Story Content Missing: The Division = Destiny, But Does It Really Matter?

I haven't completed The Division story mode yet, so take everything you're going to read here as provisional. I was asked to detail things that make Ubisoft's online role-playing shooter game different from Destiny, a title which has surely served as an inspiration for Massive Entertainment, and here we are, with the thing I care about most and was more afraid of when first enjoying the beta: the storyline.

Destiny vs Tom Clancy's The Division

Destiny's storyline was, and still is, something pretty obscure for me. And when I say for me, I say for a gamer who only played the core game, skipping the expansion packs The Dark Below, House of Wolves and The Taken King, which have undoubtedly added story content to the game. But that was too late I think, or at least it was too late for me to change my mind about the story itself or even get back to the game, level up my character and enjoy the new content with enough strength. Is this happening all the way again with The Division?

Well, now I am level 15 and I'm starting to see it is exactly the same stuff in terms of storyline. You just need to do missions over missions, only caring about the loot, gear and weapons you get by killing enemies along the road. I had the certainty about this yesterday, when I tried and kept the game running while I was watching a football match in TV.

The Division vs Destiny Feature Image 1

The Division was still running, I was still going on with a story mission, and nothing prevented me from playing it without any comprehension of the story content right there and what I was actually doing. What does this mean, then?
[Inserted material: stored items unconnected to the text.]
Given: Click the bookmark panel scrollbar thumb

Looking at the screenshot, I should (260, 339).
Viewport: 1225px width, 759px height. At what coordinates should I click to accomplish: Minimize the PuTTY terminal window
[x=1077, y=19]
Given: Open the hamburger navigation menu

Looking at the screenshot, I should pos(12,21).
It could be something negative, from my original point of view: you have a game where story doesn't have any importance and all you need to care about are enemies coming in front of you, and all the stuff they will drop once dead.
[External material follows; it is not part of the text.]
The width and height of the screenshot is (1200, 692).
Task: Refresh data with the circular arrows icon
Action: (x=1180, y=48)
But, from the standpoint I look at the game from, The Division doesn't really need a story so far, and probably Destiny didn't need one either. It will perhaps be something the developer will add along the road with the three upcoming premium expansion packs, when you (and me) will start feeling like you don't care anymore about just shooting at enemies without understanding why and what are you doing that.

Tom Clancy's The Division Feature Image 2

Of course we'll try and keep you up to date about this matter, but my first opinion is Ubisoft and Massive Entertainment just worked about setting up the mood and atmosphere for The Division to attract and keep people engaged in a couple of months or so.
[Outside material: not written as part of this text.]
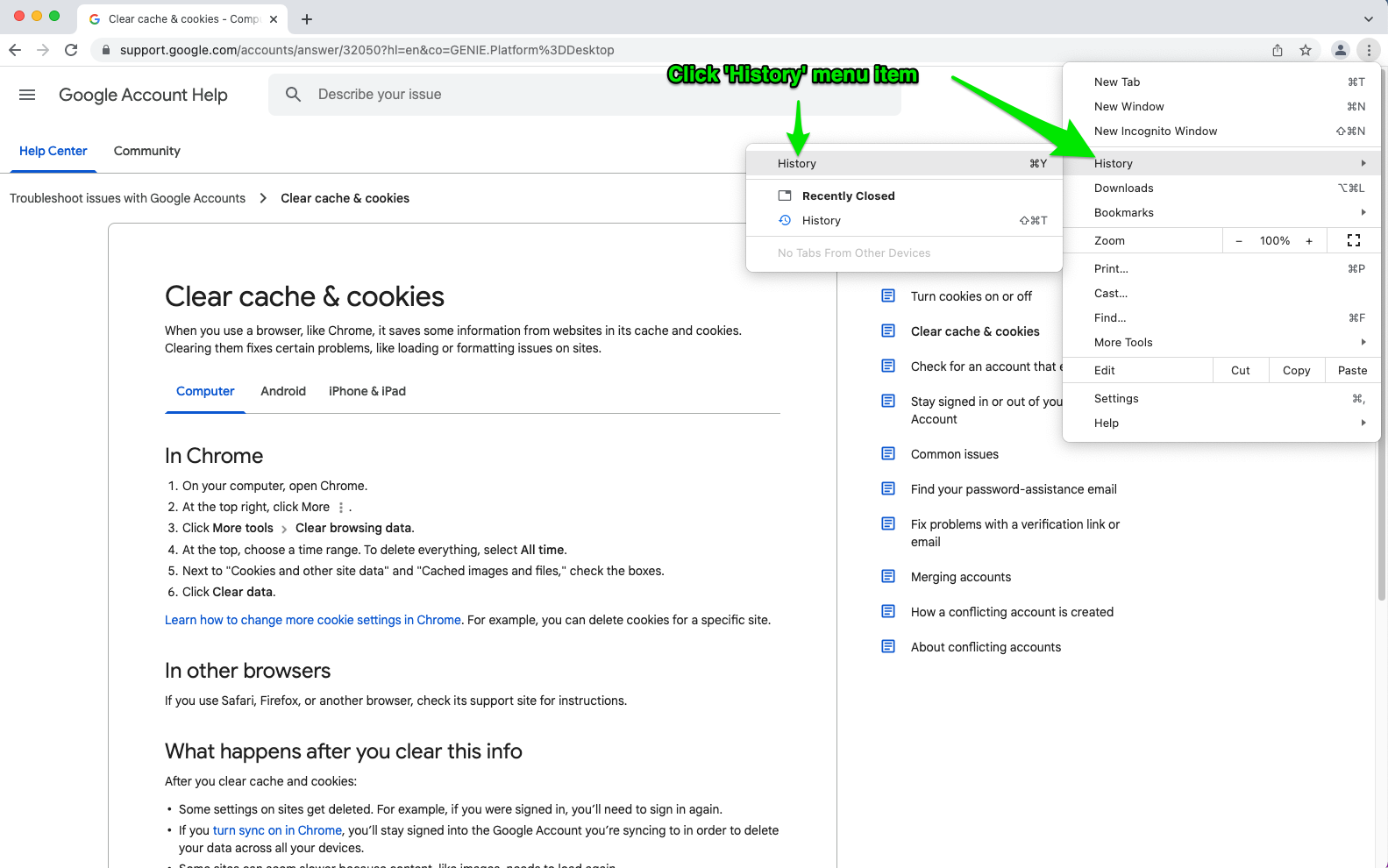
Task: Open the user profile avatar icon
Action: coord(1340,50)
This is exactly what happens with most MMORPG and it's another clue about the fact we're playing a massive online role playing shooter game rather than a simple third person shooter. Things are pretty different now and this genre of games relies most on co-op, with The Division making a further step by giving up (at least at the moment) competitive multiplayer as we knew it.

Tom Clancy's The Division

So, am I enjoying The Division? Definitely, yes. Although there's a lack of story content so far, it seems like the game has what it takes to further expand upon this base with additional contents and, more importantly, it can survive that lack by offering an addictive gameplay and solid multiplayer skills.

And, with it having so much success and Destiny still being the talk of the town among gamers, it really seems like we'll have to learn and appreciate this genre of games, which develop content post launch adding some story rather than “simple” gameplay mechanics or modes.